De eerste vraag ging over het standpunt van Justitie inzake het verlengen van de overgangsbepalingen. Ik heb de Kansspelcommissie terzake om advies gevraagd en om twee redenen heeft deze geopteerd voor de verlenging van de overgangsperiode. Een eerste reden is van fiscale aard: de taksen zijn voor een volledig jaar betaald. De tweede is van organisatorische aard. Zoals men weet bestaat er bij het ministerie van Economische Zaken een dienst Metrologie die de homologatieprocedure moet opstarten. Omdat ook de Europese Commissie op de hoogte moet worden gebracht van de technische normen en dit dossier moet behandelen, kunnen we momenteel nog geen definitieve richtlijnen voor de normen uitvaardigen. Wel werd het eenmalige en uitzonderlijke karakter van de verlenging van de overgangsmaatregelen benadrukt. Ik zal dat advies ook volgen.
De tweede vraag ging over de convenanten die gemeenten en uitbaters van kansspelinrichtingen van klasse 2 afsluiten. We moeten vaststellen dat de besluitvorming op dit punt tot nog toe eerder schoorvoetend en aarzelend verloopt. Op het ogenblik telt de Kansspelcommissie 85 positieve en 56 negatieve beslissingen, maar men mag zich niet vastpinnen op deze cijfers die nog volop evolueren.
Tot slot moet er een onderscheid worden gemaakt tussen de overgangsmaatregelen en de bepalingen van de wet op de kansspelen van 7 mei 1999 met betrekking tot de kansspelinrichtingen van klasse 2, de hallen met speelautomaten. De uitbating van elke hal met speelautomaten moet gebeuren volgens een convenant die vooraf wordt gesloten tussen de gemeente en de uitbater en dit volgens artikel 34 van de wet op de kansspelen. Het is niet omdat de overgangsmaatregelen van kracht zijn dat de verplichting tot het sluiten van een convenant vervalt. Men is verplicht de volledige procedure te volgen.
Hiermee denk ik op de vragen een afdoende antwoord te hebben gegeven. Het is in elk geval onze bedoeling de wet van 7 mei 1999 toe te passen.

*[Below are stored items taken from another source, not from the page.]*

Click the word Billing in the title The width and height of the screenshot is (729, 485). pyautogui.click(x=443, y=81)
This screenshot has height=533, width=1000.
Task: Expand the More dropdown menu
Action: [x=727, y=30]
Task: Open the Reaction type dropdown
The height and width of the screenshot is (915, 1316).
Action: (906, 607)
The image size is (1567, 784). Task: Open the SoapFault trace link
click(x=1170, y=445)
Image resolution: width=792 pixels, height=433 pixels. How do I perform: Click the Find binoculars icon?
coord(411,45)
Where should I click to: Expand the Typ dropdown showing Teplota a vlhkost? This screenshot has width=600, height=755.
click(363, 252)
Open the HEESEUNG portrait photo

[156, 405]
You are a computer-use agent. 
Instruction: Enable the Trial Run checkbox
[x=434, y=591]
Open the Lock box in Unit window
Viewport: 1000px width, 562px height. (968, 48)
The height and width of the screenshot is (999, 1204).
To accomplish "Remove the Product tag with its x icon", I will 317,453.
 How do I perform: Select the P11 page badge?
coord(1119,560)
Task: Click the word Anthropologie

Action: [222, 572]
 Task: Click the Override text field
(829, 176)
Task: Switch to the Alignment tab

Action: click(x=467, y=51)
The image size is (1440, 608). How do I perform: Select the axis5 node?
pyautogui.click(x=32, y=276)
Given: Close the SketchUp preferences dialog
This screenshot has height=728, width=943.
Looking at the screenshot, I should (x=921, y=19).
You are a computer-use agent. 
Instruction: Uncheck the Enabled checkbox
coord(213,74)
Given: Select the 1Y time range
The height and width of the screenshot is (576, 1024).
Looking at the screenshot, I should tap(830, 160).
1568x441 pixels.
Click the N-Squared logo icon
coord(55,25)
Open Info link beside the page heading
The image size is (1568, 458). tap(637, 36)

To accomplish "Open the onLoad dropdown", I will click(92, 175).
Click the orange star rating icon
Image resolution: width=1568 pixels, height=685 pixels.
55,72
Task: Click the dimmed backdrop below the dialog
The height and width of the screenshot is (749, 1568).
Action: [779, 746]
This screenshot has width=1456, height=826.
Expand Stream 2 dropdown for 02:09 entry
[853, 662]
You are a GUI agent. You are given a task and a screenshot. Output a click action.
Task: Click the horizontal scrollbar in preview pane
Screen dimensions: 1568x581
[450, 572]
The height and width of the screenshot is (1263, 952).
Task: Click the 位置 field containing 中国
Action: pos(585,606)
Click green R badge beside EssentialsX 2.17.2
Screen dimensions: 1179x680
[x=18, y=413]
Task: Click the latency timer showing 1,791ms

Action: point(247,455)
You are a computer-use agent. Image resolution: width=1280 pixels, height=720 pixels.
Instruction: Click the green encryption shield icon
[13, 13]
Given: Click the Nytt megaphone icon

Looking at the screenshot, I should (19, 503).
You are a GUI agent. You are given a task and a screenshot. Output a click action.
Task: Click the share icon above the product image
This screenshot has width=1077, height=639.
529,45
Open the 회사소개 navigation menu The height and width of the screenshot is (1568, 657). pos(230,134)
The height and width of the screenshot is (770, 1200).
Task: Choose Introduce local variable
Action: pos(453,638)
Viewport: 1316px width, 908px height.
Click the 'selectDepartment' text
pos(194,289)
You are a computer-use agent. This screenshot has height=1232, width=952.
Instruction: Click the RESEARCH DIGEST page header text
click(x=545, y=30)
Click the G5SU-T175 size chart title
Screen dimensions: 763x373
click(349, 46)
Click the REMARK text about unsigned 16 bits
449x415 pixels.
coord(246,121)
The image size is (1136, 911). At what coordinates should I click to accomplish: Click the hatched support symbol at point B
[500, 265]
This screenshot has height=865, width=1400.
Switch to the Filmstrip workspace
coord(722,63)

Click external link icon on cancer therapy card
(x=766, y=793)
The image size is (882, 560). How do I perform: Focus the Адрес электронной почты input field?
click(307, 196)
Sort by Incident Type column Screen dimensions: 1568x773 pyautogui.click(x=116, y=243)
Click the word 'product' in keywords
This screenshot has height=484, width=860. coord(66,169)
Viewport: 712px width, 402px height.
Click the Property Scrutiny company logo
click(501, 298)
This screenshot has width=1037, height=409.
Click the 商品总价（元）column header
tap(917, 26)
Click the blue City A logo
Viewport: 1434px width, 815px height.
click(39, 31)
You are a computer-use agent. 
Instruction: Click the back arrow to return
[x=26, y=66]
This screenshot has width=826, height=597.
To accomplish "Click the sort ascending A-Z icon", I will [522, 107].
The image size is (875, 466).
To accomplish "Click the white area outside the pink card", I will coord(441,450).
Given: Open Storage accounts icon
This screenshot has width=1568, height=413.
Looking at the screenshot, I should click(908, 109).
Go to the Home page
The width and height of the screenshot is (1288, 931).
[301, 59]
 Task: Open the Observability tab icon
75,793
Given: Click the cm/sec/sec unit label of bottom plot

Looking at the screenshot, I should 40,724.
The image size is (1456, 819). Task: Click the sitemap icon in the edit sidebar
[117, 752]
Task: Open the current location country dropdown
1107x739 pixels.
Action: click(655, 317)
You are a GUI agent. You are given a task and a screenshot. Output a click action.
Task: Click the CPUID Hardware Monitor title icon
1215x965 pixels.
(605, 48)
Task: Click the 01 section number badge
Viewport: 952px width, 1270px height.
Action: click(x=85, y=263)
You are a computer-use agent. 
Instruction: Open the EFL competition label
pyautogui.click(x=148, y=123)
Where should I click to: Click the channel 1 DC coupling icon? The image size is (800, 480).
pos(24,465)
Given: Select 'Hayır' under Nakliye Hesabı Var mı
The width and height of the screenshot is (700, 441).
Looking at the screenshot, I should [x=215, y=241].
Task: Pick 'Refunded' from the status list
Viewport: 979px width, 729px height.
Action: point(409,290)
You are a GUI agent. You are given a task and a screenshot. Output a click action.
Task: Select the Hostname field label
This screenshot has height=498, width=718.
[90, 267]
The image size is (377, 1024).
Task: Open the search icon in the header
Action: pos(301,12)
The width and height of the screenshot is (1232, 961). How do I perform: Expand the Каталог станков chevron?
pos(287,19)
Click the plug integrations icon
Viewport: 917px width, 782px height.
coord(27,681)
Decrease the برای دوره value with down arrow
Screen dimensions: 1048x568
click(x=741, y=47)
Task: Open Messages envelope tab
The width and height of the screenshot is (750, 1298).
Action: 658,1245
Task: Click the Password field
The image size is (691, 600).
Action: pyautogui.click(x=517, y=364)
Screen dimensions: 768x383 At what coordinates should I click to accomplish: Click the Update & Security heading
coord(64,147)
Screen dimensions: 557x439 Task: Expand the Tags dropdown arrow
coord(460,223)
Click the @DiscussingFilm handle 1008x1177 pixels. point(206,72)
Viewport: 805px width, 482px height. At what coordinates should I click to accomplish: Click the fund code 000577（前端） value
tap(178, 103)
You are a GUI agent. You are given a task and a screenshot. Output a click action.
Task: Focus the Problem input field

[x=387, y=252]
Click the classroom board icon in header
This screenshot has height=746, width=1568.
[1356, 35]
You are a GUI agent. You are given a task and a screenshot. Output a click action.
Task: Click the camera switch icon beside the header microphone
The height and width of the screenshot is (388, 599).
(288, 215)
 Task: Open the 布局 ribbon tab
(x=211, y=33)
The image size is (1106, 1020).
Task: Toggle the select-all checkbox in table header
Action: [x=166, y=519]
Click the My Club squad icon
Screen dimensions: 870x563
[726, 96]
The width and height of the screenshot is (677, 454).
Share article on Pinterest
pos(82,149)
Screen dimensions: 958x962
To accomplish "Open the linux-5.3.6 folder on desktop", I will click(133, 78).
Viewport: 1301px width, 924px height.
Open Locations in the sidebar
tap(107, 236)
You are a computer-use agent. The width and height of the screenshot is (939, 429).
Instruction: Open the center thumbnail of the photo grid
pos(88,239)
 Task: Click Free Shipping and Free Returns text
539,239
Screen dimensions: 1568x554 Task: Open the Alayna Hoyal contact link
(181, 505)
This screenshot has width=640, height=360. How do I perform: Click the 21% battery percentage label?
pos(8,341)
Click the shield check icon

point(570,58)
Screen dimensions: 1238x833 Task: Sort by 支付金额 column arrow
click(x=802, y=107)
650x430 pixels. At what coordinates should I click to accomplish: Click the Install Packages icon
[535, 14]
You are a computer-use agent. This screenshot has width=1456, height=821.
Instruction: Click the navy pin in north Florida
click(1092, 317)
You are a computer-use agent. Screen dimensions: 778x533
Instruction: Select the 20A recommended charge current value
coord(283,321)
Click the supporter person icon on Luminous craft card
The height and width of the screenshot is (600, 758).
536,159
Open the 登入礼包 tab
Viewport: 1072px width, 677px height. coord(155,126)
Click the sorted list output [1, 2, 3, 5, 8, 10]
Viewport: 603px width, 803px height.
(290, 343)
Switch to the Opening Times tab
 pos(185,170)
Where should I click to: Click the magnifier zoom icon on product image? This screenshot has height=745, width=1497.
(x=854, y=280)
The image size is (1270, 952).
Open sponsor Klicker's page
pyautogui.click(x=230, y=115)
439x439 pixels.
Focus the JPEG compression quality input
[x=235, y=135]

De heer Vincent Van Quickenborne (VU-ID). - Heb ik het goed begrepen dat de minister het advies van de Kansspelcommissie zal volgen en zal ingaan op de vraag tot eenmalige verlenging van de overgangsmaatregelen?
De heer Marc Verwilghen, minister van Justitie. - Ik beraad me over het standpunt dat ik moet innemen. Ik heb de Kansspelcommissie om advies gevraagd en tot op heden heb ik haar adviezen altijd gevolgd. Ik zie trouwens niet in waarom daar enig lobbywerk rond gevoerd zou zijn geweest. Voor deze verlenging worden twee pertinente redenen ingeroepen die ik momenteel onderzoek. Als ik ermee akkoord kan gaan, zal ik ook deze keer het advies van de commissie volgen.